Three Mutually-Connected Representations
Macroscopic (observable) – what we see with the naked eye (e.g., liquid water sloshing in a beaker).
Sub-microscopic / Particle Level – atoms, ions, molecules (e.g., two H atoms covalently bonded to one O atom).
Symbolic – chemical symbols, formulas, and equations (e.g., H_2O).
Key Habits for Students
When you observe something, immediately ask:
“What do its particles look like?”
“How do I symbolize it?”
Practice moving back-and-forth among the three axes to deepen conceptual understanding.
Significance
Forms the foundation for all chemical reasoning, problem solving, and communication.
Encourages systems thinking and prevents compartmentalized learning.
Is air a compound or a mixture?
Answer: Mixture – multiple substances retain their individual identities.
Dry Air by Volume (approx.)
N_2 – 78\% (dominant; blue spheres in particle diagrams).
O_2 – 21\%.
Together N2 + O2 \approx 99\% of molecules.
Remaining \approx 1\% ("other gases"):
Argon (Ar)
Carbon dioxide (CO_2)
Methane (CH_4)
Traces of Ne, He, Kr, H_2, etc.
Why the Trace Gases Matter
Small compositional changes have large environmental and health impacts.
CO2 and CH4 are potent greenhouse gases that trap infrared radiation → global warming.
Greenhouse Impact – comparable to CO_2 but more efficient per molecule at heat trapping.
Major U.S. Source – cattle farming (enteric fermentation).

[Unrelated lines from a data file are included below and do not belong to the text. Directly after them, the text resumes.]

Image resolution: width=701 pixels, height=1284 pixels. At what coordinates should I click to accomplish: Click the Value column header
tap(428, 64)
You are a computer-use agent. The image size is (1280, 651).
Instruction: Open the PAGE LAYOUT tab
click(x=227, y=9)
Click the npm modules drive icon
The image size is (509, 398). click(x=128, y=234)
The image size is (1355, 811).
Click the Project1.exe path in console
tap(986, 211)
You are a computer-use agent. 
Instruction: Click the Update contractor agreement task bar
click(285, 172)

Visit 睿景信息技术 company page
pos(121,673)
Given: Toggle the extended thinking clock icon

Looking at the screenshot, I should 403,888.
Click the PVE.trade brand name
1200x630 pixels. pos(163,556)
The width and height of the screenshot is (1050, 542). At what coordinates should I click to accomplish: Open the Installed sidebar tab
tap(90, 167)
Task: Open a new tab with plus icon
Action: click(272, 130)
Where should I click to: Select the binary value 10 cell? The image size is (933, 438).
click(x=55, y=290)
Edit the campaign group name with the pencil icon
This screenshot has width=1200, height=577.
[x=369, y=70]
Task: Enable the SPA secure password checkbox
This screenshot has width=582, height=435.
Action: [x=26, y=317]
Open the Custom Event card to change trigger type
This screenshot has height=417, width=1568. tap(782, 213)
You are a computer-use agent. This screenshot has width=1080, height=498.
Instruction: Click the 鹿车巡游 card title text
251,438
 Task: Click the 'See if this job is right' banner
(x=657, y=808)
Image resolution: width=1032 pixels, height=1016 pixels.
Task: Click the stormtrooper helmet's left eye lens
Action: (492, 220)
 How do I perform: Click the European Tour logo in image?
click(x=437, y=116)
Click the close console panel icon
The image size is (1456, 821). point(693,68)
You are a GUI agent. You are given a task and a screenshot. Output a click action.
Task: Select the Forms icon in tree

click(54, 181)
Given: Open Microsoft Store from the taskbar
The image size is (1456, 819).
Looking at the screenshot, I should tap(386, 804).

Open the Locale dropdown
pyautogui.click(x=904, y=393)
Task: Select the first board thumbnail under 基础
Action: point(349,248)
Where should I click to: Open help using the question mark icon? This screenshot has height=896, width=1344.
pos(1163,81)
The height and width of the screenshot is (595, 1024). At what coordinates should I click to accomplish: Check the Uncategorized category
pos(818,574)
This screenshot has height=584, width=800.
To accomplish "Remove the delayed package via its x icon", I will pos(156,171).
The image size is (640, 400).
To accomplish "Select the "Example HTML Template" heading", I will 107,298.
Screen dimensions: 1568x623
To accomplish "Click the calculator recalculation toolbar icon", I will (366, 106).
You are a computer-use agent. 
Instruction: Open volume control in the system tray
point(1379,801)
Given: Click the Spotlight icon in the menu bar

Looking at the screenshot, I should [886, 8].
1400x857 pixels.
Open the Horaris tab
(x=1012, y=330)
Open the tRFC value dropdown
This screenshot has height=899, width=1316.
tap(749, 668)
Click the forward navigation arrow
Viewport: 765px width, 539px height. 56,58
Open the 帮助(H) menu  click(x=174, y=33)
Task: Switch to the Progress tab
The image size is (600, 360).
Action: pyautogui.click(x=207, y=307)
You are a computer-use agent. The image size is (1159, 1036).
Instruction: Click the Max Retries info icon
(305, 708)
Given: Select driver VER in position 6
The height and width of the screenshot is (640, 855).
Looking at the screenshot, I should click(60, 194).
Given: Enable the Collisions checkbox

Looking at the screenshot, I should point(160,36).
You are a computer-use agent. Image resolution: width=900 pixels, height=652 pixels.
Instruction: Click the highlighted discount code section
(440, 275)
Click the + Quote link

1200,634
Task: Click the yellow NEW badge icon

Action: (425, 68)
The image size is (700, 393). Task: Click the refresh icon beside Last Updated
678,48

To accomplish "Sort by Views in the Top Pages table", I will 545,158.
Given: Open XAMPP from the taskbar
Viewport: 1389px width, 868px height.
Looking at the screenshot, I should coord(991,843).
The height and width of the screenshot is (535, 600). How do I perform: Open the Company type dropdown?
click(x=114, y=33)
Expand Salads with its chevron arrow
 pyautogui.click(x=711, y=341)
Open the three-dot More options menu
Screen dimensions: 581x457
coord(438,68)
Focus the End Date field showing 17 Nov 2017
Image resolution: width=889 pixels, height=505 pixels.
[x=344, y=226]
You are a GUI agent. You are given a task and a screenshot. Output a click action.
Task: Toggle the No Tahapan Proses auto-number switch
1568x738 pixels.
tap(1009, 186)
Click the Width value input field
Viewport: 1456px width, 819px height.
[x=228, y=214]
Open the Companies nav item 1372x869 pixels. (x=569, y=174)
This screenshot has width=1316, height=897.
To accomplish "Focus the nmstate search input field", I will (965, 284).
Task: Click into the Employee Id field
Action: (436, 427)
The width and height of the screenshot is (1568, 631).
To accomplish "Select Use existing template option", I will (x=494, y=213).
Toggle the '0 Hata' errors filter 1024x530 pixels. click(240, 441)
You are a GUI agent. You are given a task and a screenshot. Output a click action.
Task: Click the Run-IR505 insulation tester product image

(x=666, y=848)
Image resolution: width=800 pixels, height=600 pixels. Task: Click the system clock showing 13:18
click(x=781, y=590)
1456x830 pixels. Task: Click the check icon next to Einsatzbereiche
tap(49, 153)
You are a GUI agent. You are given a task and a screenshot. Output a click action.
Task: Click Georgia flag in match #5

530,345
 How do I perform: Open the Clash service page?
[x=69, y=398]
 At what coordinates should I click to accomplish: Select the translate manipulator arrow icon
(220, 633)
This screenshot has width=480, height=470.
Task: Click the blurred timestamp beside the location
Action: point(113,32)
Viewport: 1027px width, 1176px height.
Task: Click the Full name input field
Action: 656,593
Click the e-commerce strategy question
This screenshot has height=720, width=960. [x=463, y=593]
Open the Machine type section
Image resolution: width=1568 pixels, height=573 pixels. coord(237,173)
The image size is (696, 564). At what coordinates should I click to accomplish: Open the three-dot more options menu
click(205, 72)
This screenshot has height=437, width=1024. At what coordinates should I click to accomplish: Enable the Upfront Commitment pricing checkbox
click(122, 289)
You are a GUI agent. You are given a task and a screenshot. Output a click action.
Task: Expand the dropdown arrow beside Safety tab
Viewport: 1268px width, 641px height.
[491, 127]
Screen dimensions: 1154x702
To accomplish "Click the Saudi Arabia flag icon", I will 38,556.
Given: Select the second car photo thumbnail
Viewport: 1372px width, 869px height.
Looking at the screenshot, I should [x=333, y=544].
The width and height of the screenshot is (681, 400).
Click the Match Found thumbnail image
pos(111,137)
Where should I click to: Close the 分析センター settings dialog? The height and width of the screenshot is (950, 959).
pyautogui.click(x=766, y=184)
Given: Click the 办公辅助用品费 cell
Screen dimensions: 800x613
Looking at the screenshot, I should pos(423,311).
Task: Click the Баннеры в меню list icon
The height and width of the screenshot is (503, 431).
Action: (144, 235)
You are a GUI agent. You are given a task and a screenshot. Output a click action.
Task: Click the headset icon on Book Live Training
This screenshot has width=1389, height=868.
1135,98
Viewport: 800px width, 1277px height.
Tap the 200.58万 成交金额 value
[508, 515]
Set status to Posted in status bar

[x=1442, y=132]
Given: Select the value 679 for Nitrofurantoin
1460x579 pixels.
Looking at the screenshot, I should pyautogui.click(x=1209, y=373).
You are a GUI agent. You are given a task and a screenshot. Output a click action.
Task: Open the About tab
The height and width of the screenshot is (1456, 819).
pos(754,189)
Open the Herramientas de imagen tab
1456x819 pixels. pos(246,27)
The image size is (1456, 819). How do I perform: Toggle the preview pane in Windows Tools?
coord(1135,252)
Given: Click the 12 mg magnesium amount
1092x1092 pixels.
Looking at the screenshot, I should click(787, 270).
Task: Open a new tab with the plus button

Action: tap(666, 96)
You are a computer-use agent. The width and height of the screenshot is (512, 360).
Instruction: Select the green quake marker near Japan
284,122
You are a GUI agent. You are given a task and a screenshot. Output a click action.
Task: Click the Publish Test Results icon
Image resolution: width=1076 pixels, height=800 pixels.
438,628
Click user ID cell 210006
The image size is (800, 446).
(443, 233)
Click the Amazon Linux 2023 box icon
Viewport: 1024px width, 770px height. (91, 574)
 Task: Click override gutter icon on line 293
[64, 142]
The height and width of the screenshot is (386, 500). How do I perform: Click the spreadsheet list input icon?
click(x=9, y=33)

Example of applied science: Feeding cows a special red seaweed can cut methane emissions by ≈ 80\% (UC Davis research).
Ethical / Practical Angle – Balancing food production with climate mitigation; showcases chemistry’s role in societal problem-solving.
Percent by volume (%)
\text{Percent} = \frac{\text{parts of component}}{10^2\, \text{total parts}} \times 100
Parts per million (ppm)
\text{ppm} = \frac{\text{parts of component}}{10^6\, \text{total parts}} \times 10^6
Convenient for trace levels (\lt 0.1\%).
Interconversion Rule
\boxed{\text{ppm} = \text{percent} \times 10{,}000}
\boxed{\text{percent} = \frac{\text{ppm}}{10{,}000}}
Operational shortcut: move the decimal 4 places
Right → % → ppm
Left → ppm → %
Example 1 – Convert 1.7\,\text{ppm} CH_4 to %.
1.7\,\text{ppm} \div 10{,}000 = 0.00017\%
Example 2 – Pre-1750 CH_4 level 0.00007\% to ppm.
0.00007\% \times 10{,}000 = 0.7\,\text{ppm}
Rule of Thumb – four-place decimal shift prevents calculator errors during exams.
0.04\%\;CO_2 \rightarrow 400\,\text{ppm}
0.009\%\;Ar \rightarrow 90\,\text{ppm}
5\,\text{ppm}\;O_3 \rightarrow 0.0005\%
Double-check each answer by reversing the shift.
Understanding air composition requires seamless switching among Chemistry Triplet views.
Small numerical differences in ppm translate to meaningful climate and health consequences.
Chemical insight → technological solutions (e.g., seaweed-diet cattle) illustrate the discipline’s real-world value.
Mastery of %–ppm conversions is essential for atmospheric science, environmental policy, and any lab work involving trace analytes.